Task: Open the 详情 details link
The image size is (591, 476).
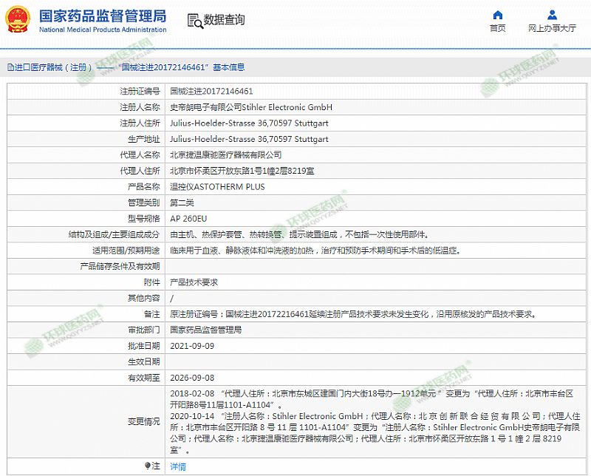Action: (x=178, y=466)
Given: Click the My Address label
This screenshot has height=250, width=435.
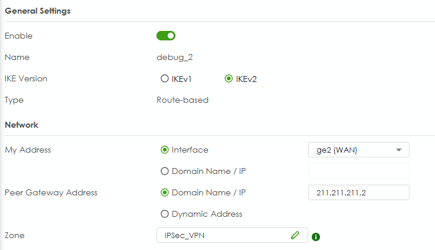Looking at the screenshot, I should click(x=28, y=150).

────────────────────────────────────────

Task:
Return exactly the lines from the one with "The image size is (591, 476)." through the last line of the entries above, both ends included. No pictures may appear in the copy.

Finished exercise:
The image size is (591, 476).
Action: (x=178, y=466)
Given: Click the My Address label
This screenshot has height=250, width=435.
Looking at the screenshot, I should click(x=28, y=150).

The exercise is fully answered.